A normal prompt may ask the model to reason about Leadfeeder from memory. leadfeeder-automation pushes the agent to discover the current Composio Leadfeeder tool schema at runtime. That reduces hallucinated parameters and helps the agent adapt to the tools that are actually available in your connected environment.
Is it beginner-friendly?
It is beginner-friendly for users who can configure MCP and complete a Leadfeeder connection, but it is not a no-setup template. Non-technical CRM users may need help from an admin to add the Rube MCP server and authorize the Leadfeeder toolkit. After setup, prompts can be written in business language if they include clear workflow constraints.
When should CRM Operations not use it?
Do not use leadfeeder-automation for CRM Operations if your process requires fully audited, deterministic CRM changes without human review, or if your organization does not allow AI agents to access sales intelligence tools. Also avoid it for one-off strategic analysis where exported Leadfeeder data in a spreadsheet would be safer and simpler.
How to Improve leadfeeder-automation skill
Improve leadfeeder-automation prompts
The fastest way to improve leadfeeder-automation results is to make prompts operational. Include the target audience, filters, dates, page URLs, lead status, desired output format, and approval rules.
Example:
“Discover Leadfeeder tools for finding companies from the United States that visited /pricing or /demo at least twice in the past 14 days. Check connection status. Return the tool schema mapping, required fields, and a proposed execution plan. Do not update CRM records yet.”
This gives the agent enough context to search tools accurately and separate planning from execution.
Prevent common failure modes
The most common failure is skipping tool discovery and relying on assumed schemas. Make “search tools first” part of every serious request. The second failure is asking for broad automation without defining whether the agent may write, sync, tag, export, or only report. The third is missing authentication: if the Leadfeeder connection is not ACTIVE, fix that before debugging prompts.
For higher-risk workflows, require a dry run or plan-first response. Ask the agent to list the exact tool slug, required inputs, and expected side effects before execution.

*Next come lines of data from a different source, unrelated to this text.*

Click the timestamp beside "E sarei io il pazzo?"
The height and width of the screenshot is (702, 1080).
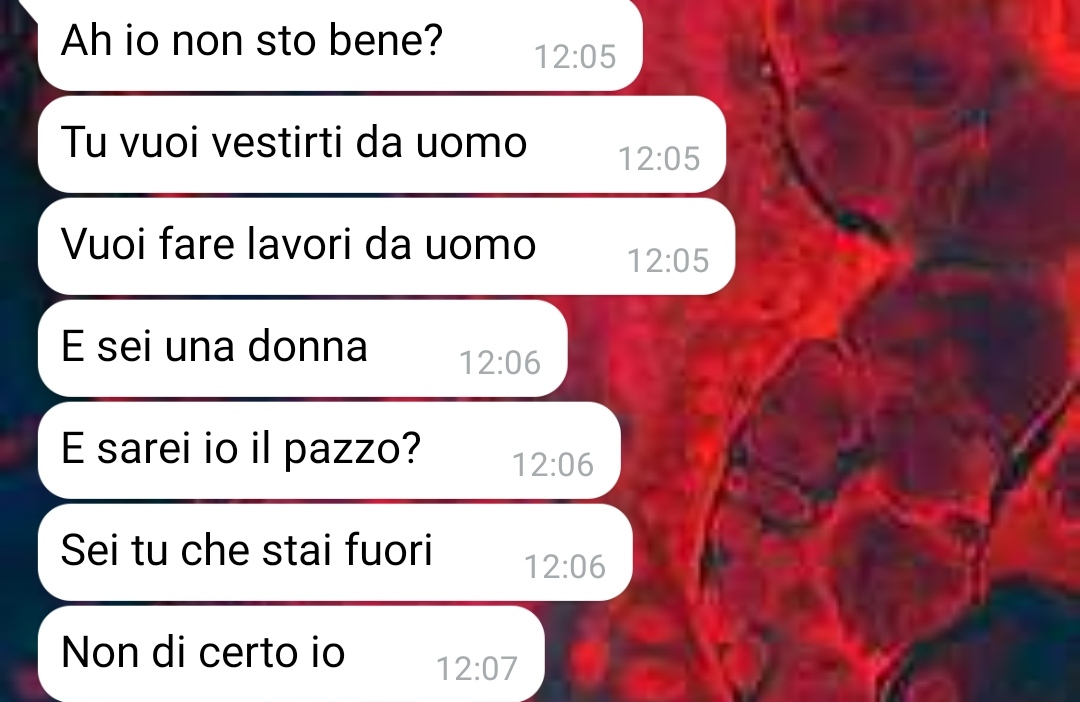pos(553,464)
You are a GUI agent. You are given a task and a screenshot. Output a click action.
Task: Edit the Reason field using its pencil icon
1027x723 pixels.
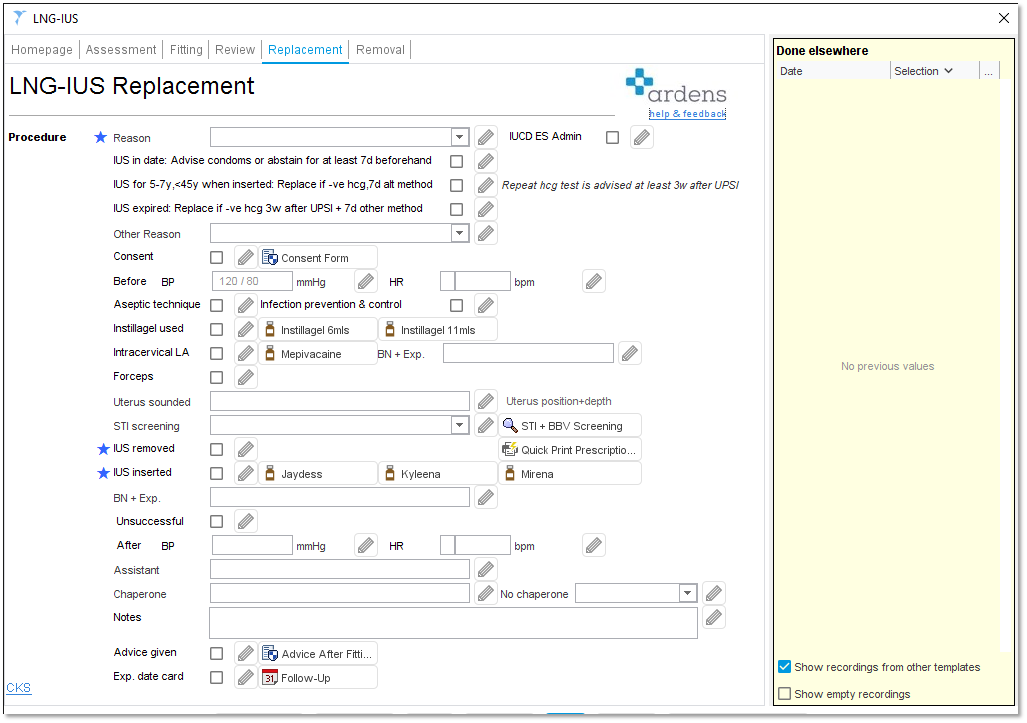486,136
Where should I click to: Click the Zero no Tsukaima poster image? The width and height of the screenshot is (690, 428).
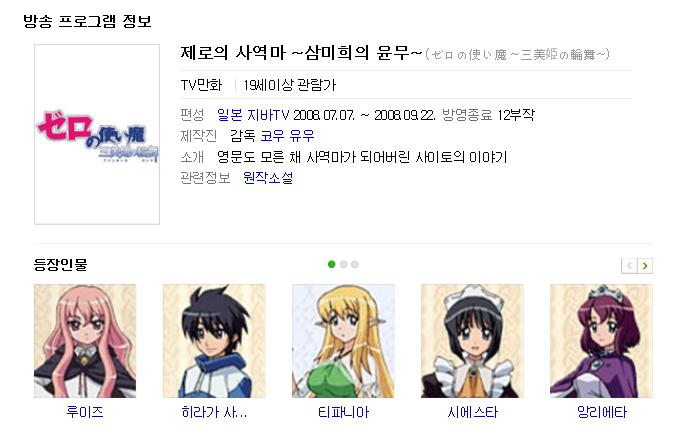coord(97,134)
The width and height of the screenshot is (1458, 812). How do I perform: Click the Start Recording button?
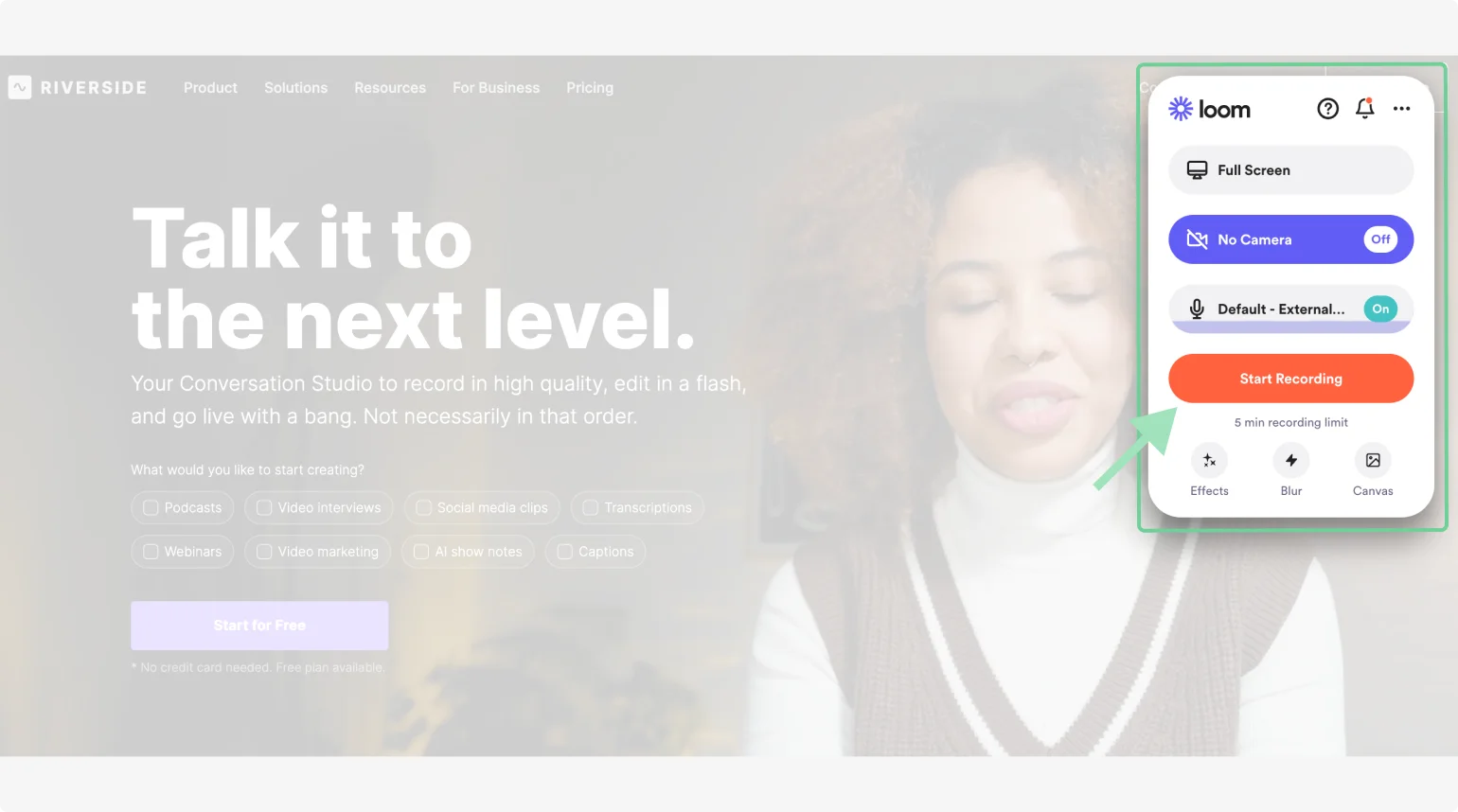click(1290, 379)
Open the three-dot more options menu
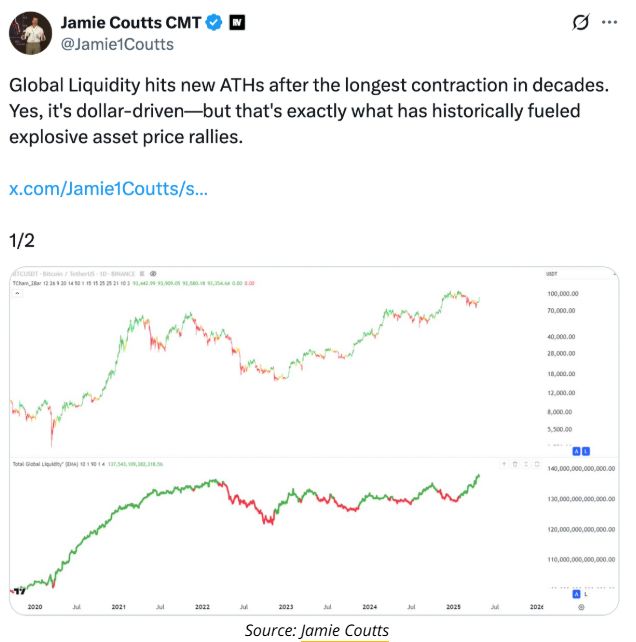This screenshot has width=636, height=642. tap(610, 22)
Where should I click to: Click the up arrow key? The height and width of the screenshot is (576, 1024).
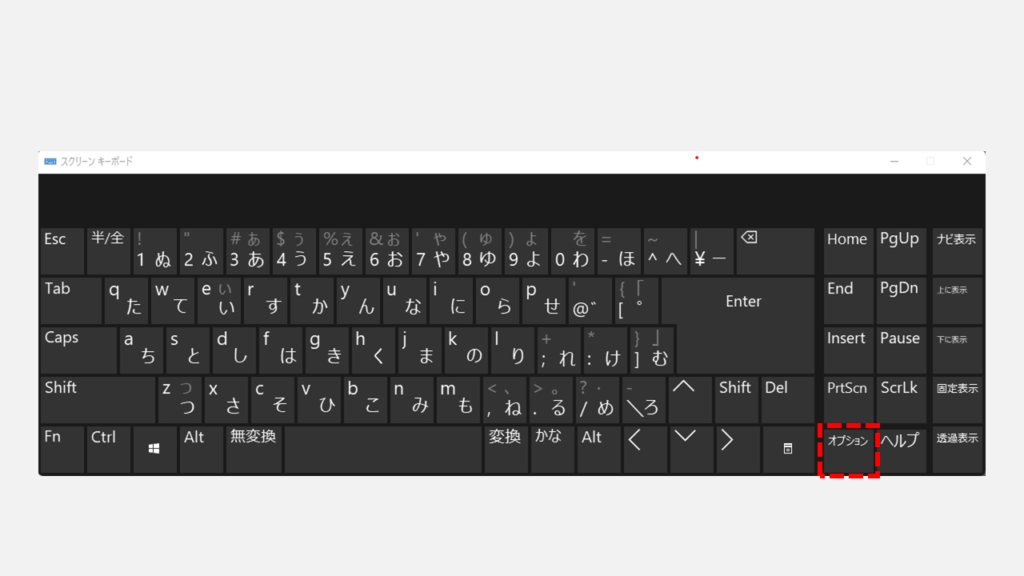(x=690, y=400)
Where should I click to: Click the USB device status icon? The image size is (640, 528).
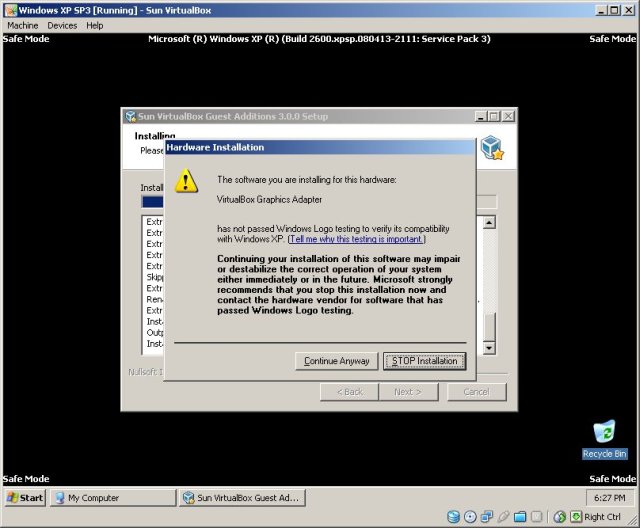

Iterate after the first output
After the first plan or result, refine with business rules rather than rewriting the whole prompt. Add exclusions such as existing customers, competitors, low-fit countries, internal traffic, or companies already assigned to sales reps. If the output is too broad, add stronger thresholds such as visit count, page intent, company size, geography, or recency.
For CRM Operations, the best iteration loop is: discover tools, validate filters, preview results, approve execution, then document the final workflow so it can be reused consistently.